Many private investors running their own portfolios and looking for investment inspiration are reliant largely on what they read about in the press or on specialist websites such as interactive investor.

They might make use of new ideas from the experts, stick to the familiar fund houses that have served them well before, or use model portfolios for inspiration.

Whichever the scenario, however, the chances are that they are channelled towards higher-profile providers and well-known funds, rather than those run by the multitude of smaller boutique investment managers in operation.

These funds and investment trusts may be strong performers, but too small to attract much attention. Moreover, in some cases they don’t have the marketing budgets to promote themselves to the same extent as the big players.

A quick glance at interactive investor’s compilation of the most-bought funds and investment trusts in the second quarter of 2025 provides some flavour of the dominance of well-known names. The ii Top 50 Fund Index, which every three months ranks the most-popular collective investments, features six open-ended funds, five of which are well-known names: Royal London Short Term Money Mkt (accumulation), Fundsmith Equity, Artemis Global Income and Jupiter India. However, in 50th place is Ranmore Global Equity, which is arguably more under the radar as the fund firm specialises in one area – value investing.

Among the investment trusts the familiar names of Scottish Mortgage Ord (LSE:SMT), Greencoat UK Wind (LSE:UKW), City of London Ord (LSE:CTY), JPMorgan Global Growth & Income Ord (LSE:JGGI), Alliance Witan Ord (LSE:ALW), F&C Investment Trust Ord (LSE:FCIT) and 3i Group Ord (LSE:III) all feature in the top 50.

But it can make sense for investors to keep an ear to the ground for attractive investments with strong track records that have not yet registered on the mainstream radar.

Apart from any other considerations, these funds tend to relatively nimble (with assets under management on the small side) and run by ambitious managers with plenty still to prove. Therefore, they could sit well alongside more established names in a diversified portfolio.

We asked a range of industry experts to pick out the best of the undiscovered gems they have come across, among both funds and investment trusts.

Open-ended opportunities

Following a strong run of performance for US stock markets over the past 15 years, some investors are now switching their focus to other regions, particularly amid tariff uncertainty.

Evangelos Assimakos, investment director at Rathbones, highlights Mirabaud-Discovery Europe ex UK for the managers’ “astute stock-picking and focus on the smaller, more dynamic companies the Continent has to offer”.

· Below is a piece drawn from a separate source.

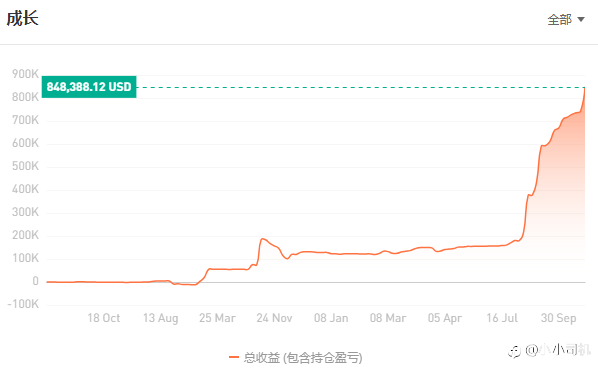Viewport: 598px width, 378px height.
Task: Select the 16 Jul date label
Action: pyautogui.click(x=502, y=318)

He makes the point that the area of the market on which it concentrates means it can be relatively volatile; “but its track record (90% returns over the last five years as at mid-July, which is well ahead of the MSCI Europe ex UK index at 65%) shows it can work very well as a complement to other larger-cap funds in a portfolio”.

For UK equity exposure, Paul O’Neill, chief investment officer at Bentley Reid, likes the WS Gresham House UK Smaller Companies fund, which he sees as a route, via a “quality active manager”, into a long-neglected part of the market.

O’Neill believes change may be coming as the Labour government attempts to reinvigorate the investment market for UK smaller companies, for example by reducing the regulatory burden and making access to growth capital easier.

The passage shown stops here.